Purpose: Our aims were to assess the feasibility of imaging hypoxia in cervical carcinoma with 18F-fluoroerythronitroimidazole (18F-FETNIM) and to compare 18F-FETNIM uptake with metabolic uptake of 18F-FDG.
Patients and Methods: We included 16 patients with cervical carcinoma. After imaging with FDG, 18F-FETNIM PET/CT was performed and tumor-to-muscle (T/M) ratio uptake was assessed. 18F- FETNIM uptake was correlated to FDG uptake and osteopontin (OPN), a marker of hypoxia, and patients’ outcomes.

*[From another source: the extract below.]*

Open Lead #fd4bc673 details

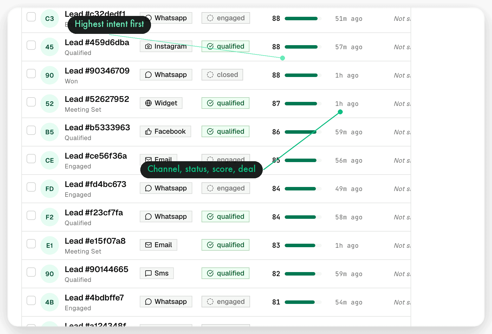[96, 184]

Results: All tumors were detected by 18F-FDG PET. 18F-FETNIM T/M ratios ranged from 1.3 to 5.4. There was no significant correlation between 18F-FETNIM and 18F-FDG uptake. High 18F-FETNIM uptake (T/M > 3.2) was associated with reduced progression-free survival (log-rank = 0.002) and overall survival (log-rank = 0.02). Osteopontin ranged from 39 to 662 μg/L (median, 102.5 μg/L). Patients with OPN greater than 144 μg/L had reduced progression-free survival compared with those with OPN less than 144 μg/L (log-rank = 0.03). We found no significant correlation between 18F-FETNIM uptake and OPN blood levels.
Conclusions: Our preliminary results showed that a high uptake of 18F-FETNIM was associated with a worse progression-free and overall survival.